> _GIVEN PROBLEM_
Copy the listing below word for word, line by line, and leave the pictures out.

> _DATA FOR THIS TASK_
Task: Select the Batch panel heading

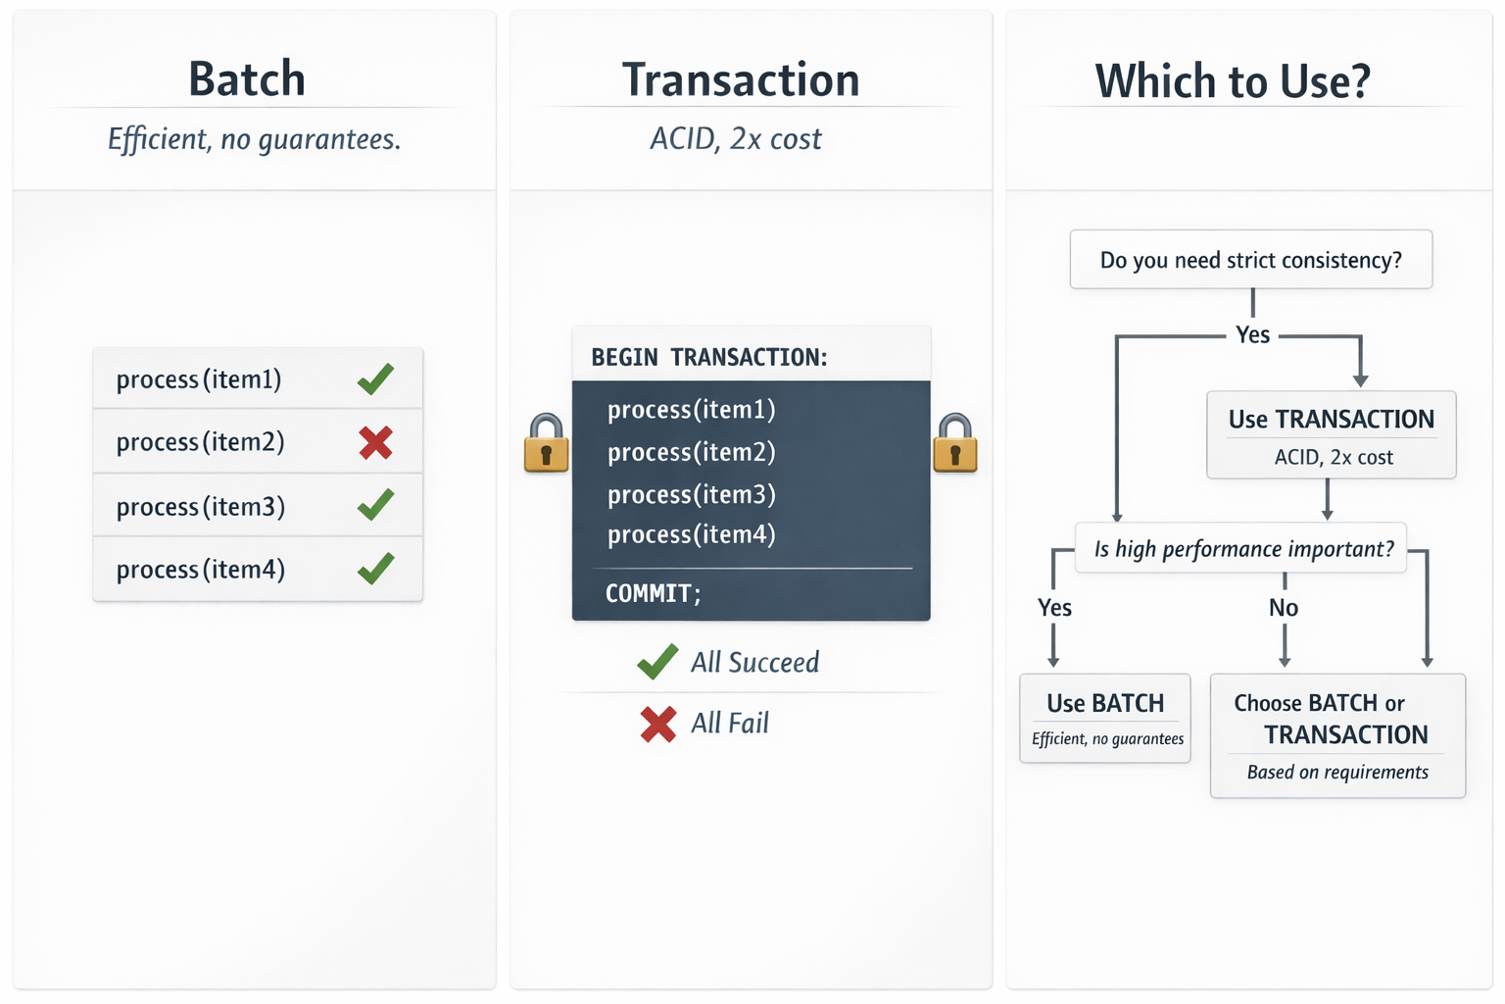Action: 247,79
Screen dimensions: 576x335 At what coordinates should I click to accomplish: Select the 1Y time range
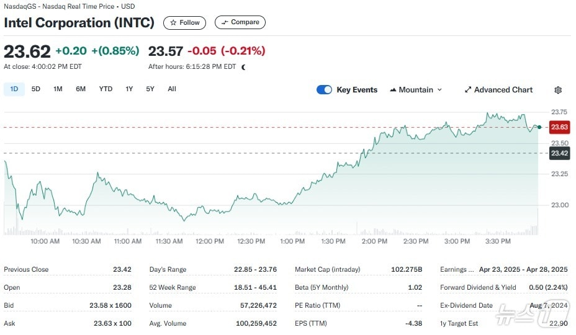[x=129, y=89]

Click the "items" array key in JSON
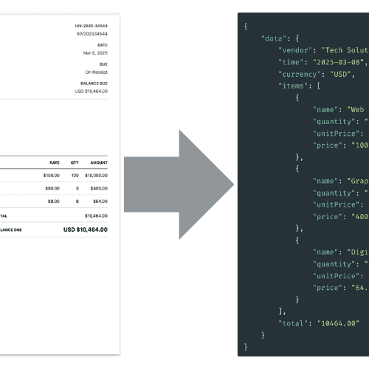click(x=294, y=86)
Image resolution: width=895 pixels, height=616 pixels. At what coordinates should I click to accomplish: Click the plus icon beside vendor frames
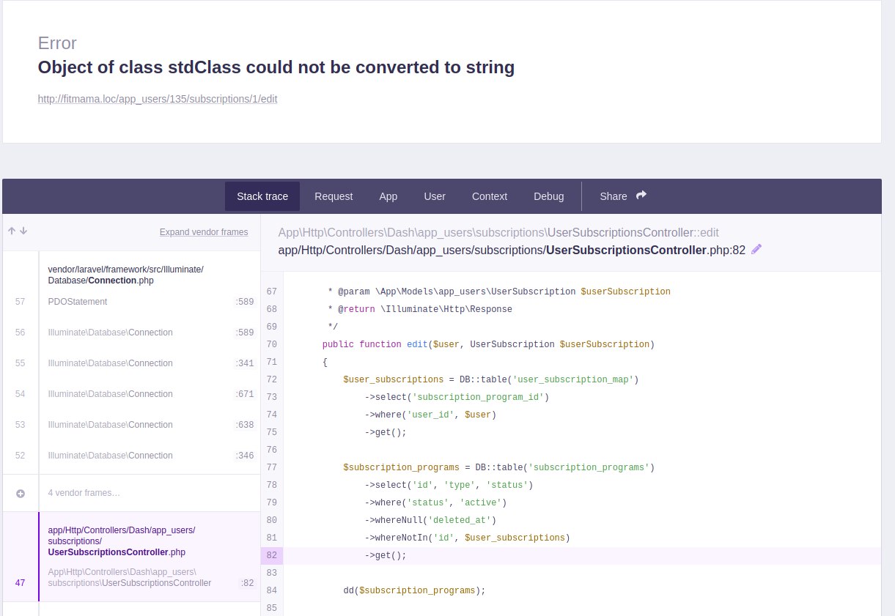click(21, 494)
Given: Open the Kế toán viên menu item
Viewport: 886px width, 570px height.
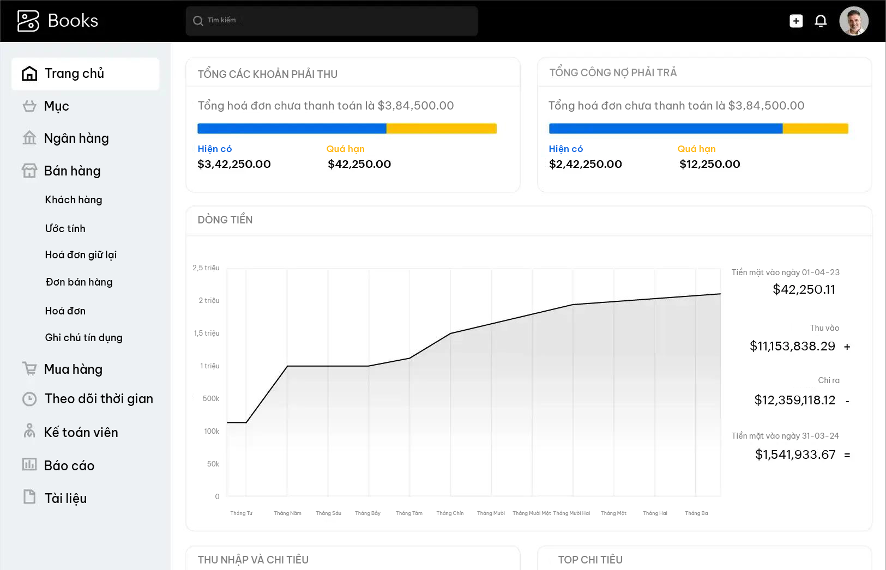Looking at the screenshot, I should pyautogui.click(x=81, y=432).
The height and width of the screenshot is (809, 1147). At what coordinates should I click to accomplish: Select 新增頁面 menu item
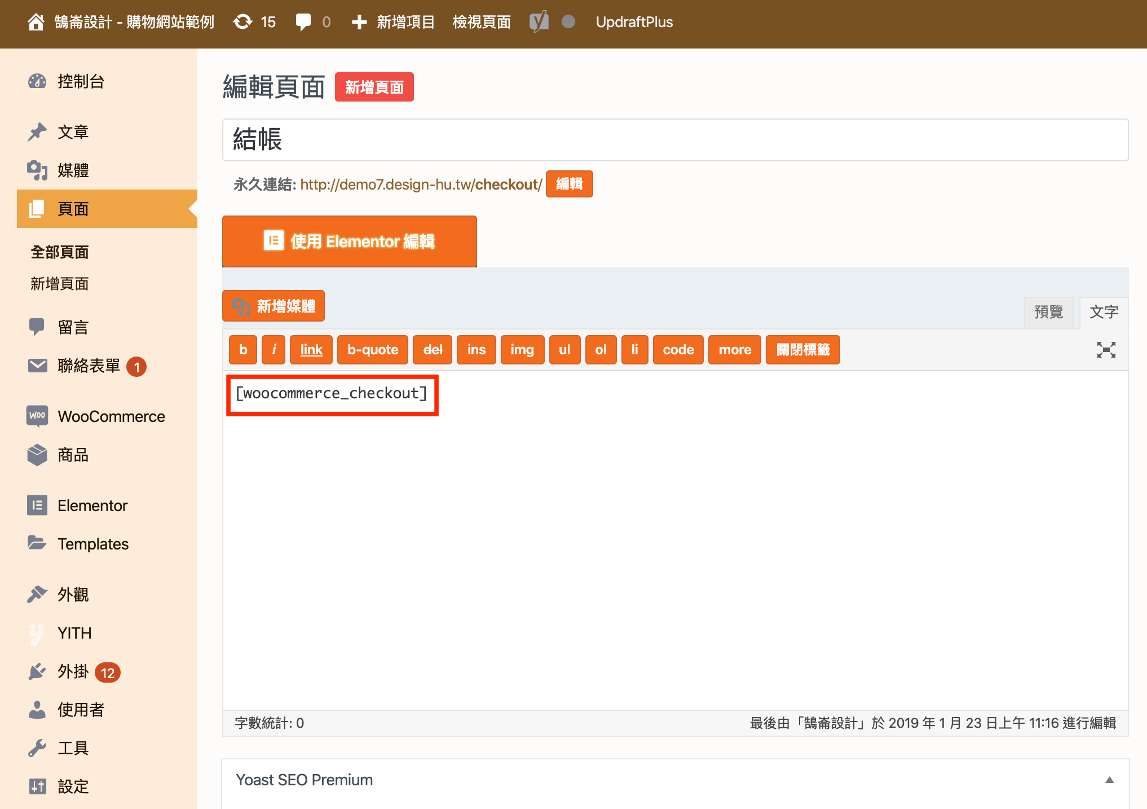[x=61, y=283]
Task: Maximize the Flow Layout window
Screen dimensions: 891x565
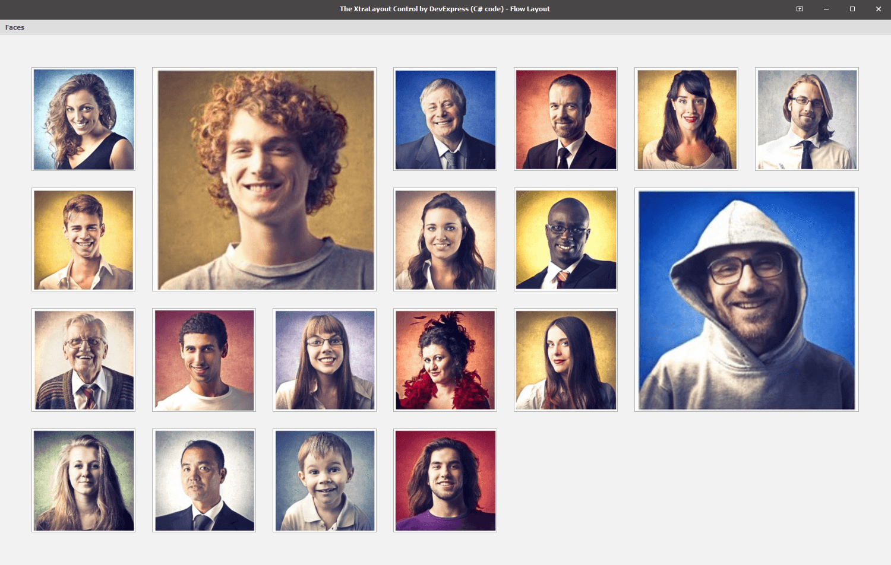Action: pos(852,9)
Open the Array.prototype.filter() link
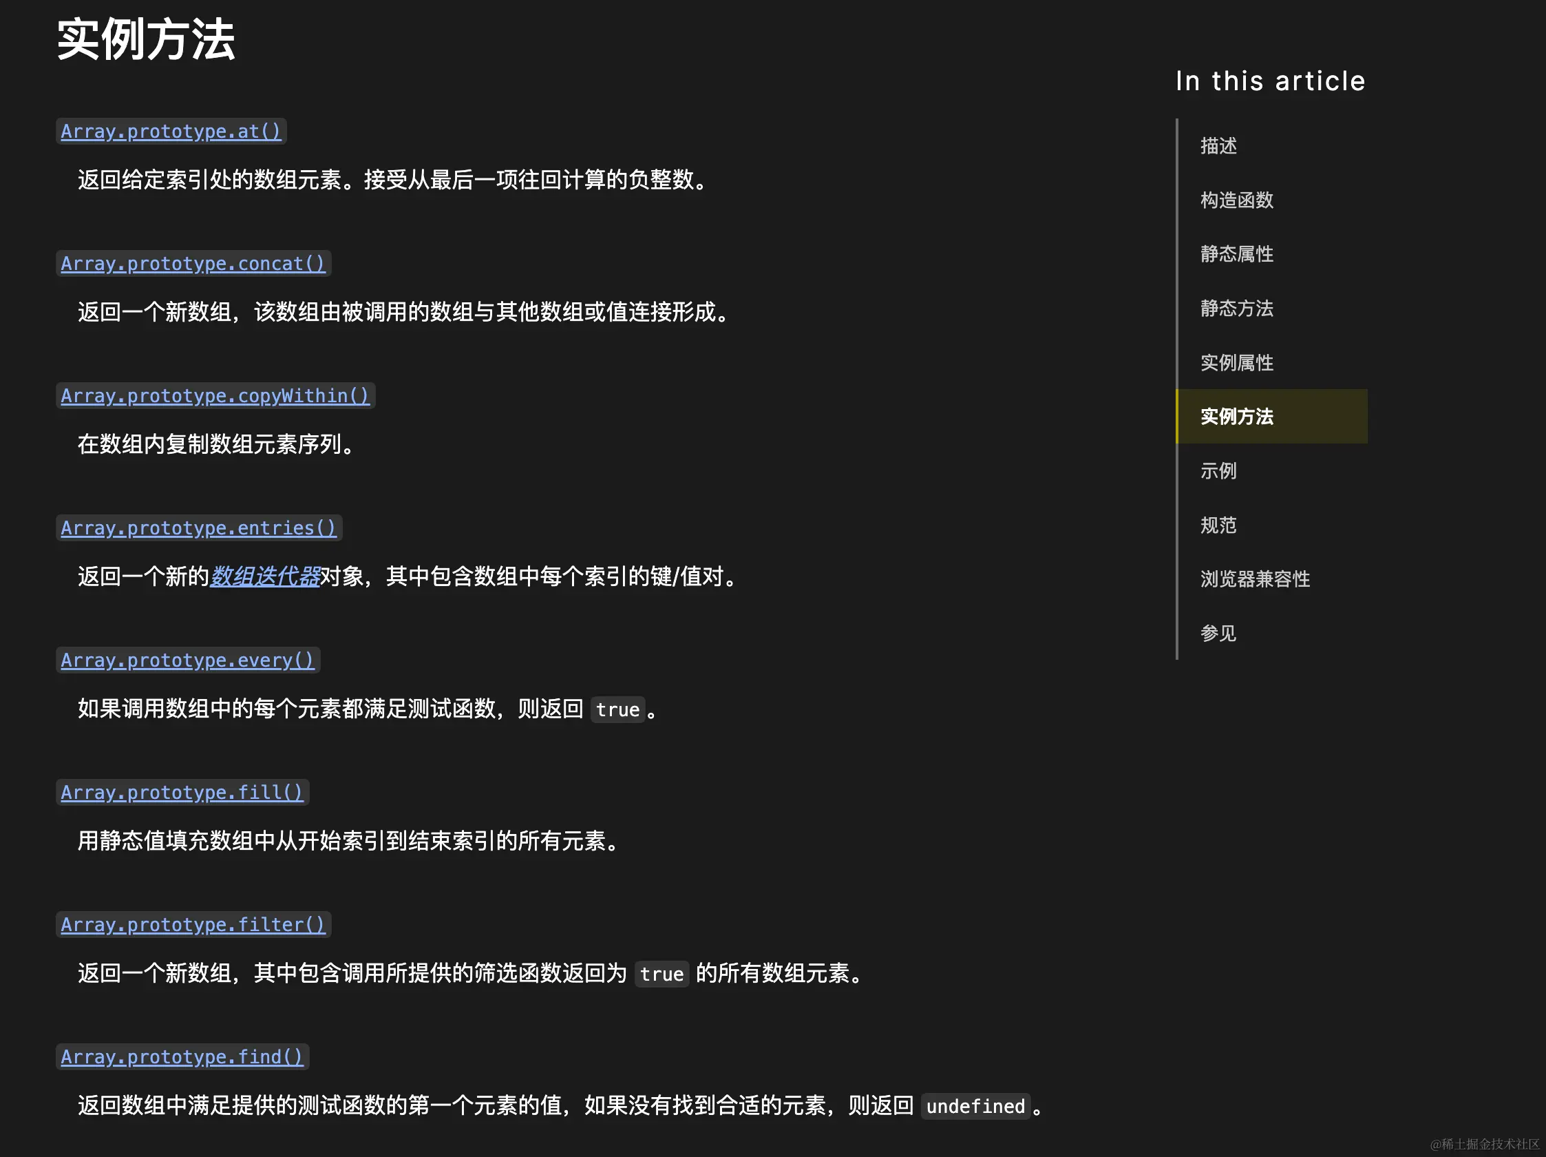Image resolution: width=1546 pixels, height=1157 pixels. click(x=193, y=924)
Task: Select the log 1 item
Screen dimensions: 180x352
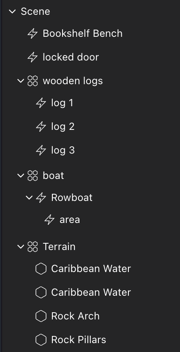Action: (62, 103)
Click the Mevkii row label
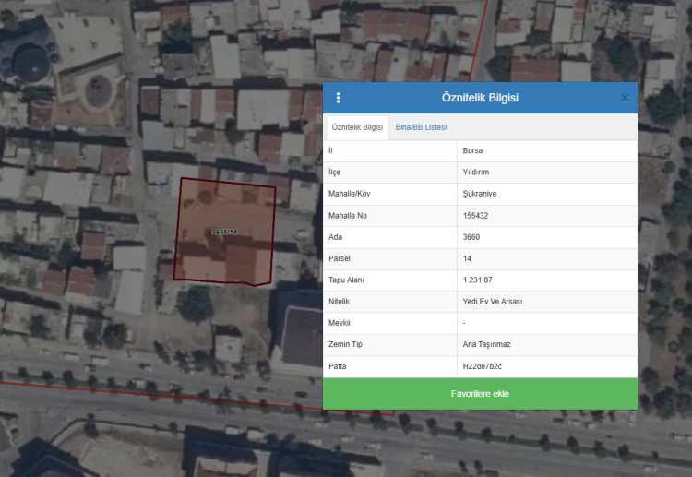The image size is (692, 477). coord(340,324)
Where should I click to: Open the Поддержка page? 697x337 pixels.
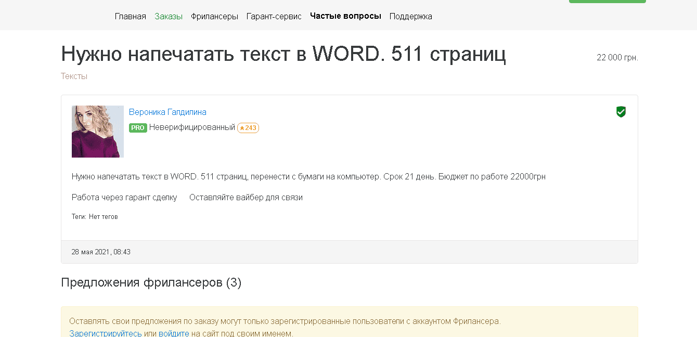tap(410, 16)
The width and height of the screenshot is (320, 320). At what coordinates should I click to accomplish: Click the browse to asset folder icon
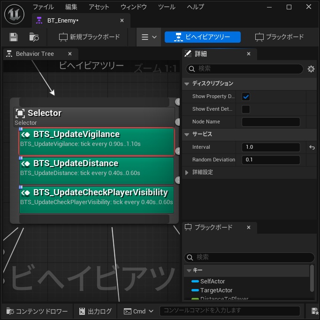click(34, 37)
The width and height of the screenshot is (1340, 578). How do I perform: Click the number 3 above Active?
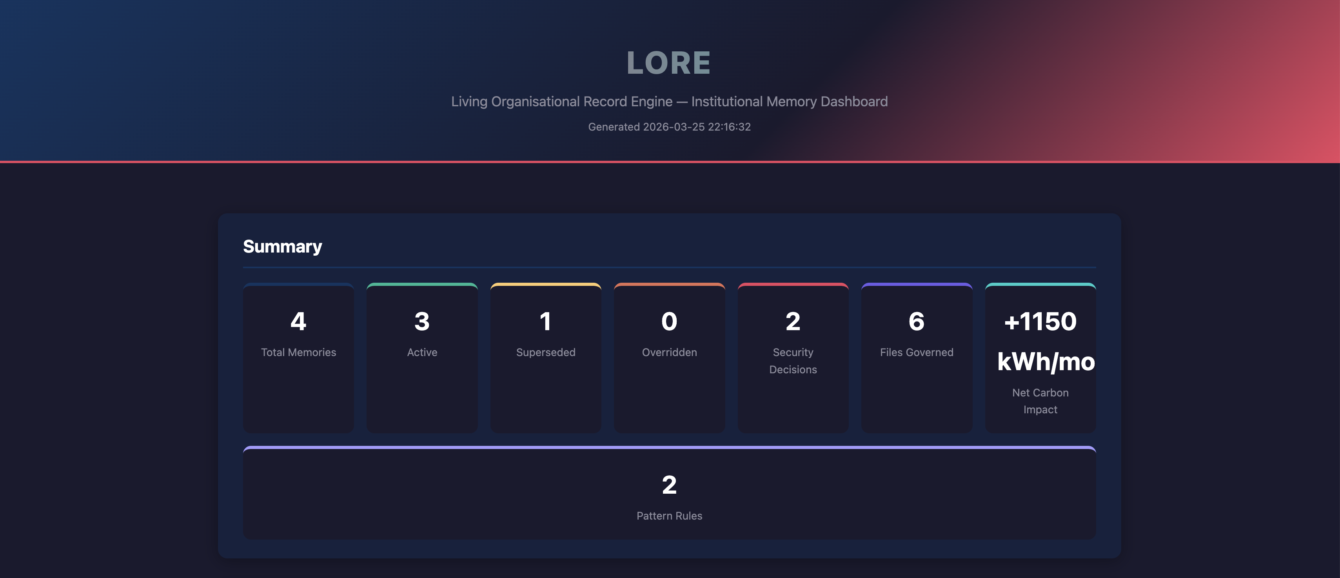(x=422, y=321)
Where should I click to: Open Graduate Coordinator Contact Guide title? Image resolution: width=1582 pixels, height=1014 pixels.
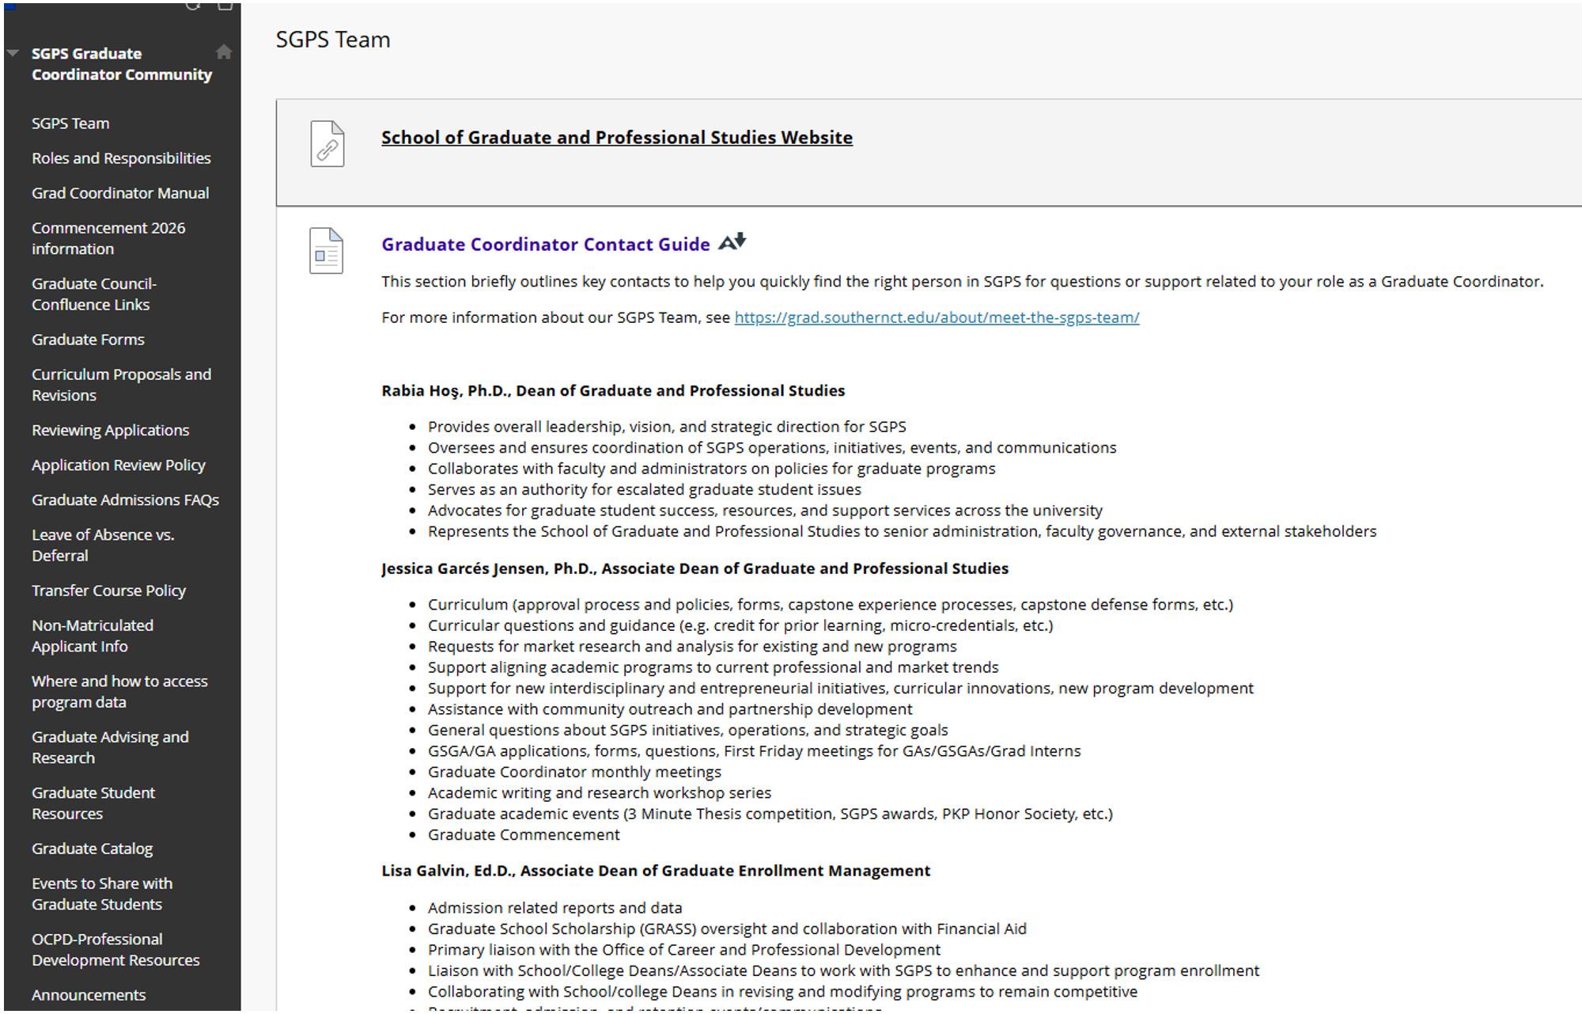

> _ANSWER TO THIS EXERCISE_
Task: Select the Batch panel heading

Action: 247,79
Screen dimensions: 576x335 At what coordinates should I click to accomplish: Select the 1Y time range
[x=129, y=89]

Click the "items" array key in JSON
click(x=294, y=86)
Image resolution: width=895 pixels, height=616 pixels. At what coordinates should I click to accomplish: Click the plus icon beside vendor frames
click(21, 494)
Given: Open the Kế toán viên menu item
Viewport: 886px width, 570px height.
Looking at the screenshot, I should pyautogui.click(x=81, y=432).
The height and width of the screenshot is (809, 1147). At what coordinates should I click to accomplish: Select 新增頁面 menu item
[x=61, y=283]
Task: Maximize the Flow Layout window
Screen dimensions: 891x565
Action: pos(852,9)
Open the Array.prototype.filter() link
Image resolution: width=1546 pixels, height=1157 pixels. click(x=193, y=924)
Task: Select the log 1 item
Screen dimensions: 180x352
Action: (62, 103)
Click the Mevkii row label
The image size is (692, 477). coord(340,324)
Where should I click to: Open the Поддержка page? 697x337 pixels.
tap(410, 16)
The width and height of the screenshot is (320, 320). At what coordinates should I click to accomplish: Click the browse to asset folder icon
click(34, 37)
The width and height of the screenshot is (1340, 578). How do I perform: Click the number 3 above Active?
(x=422, y=321)
Where should I click to: Open Graduate Coordinator Contact Guide title? Image resolution: width=1582 pixels, height=1014 pixels.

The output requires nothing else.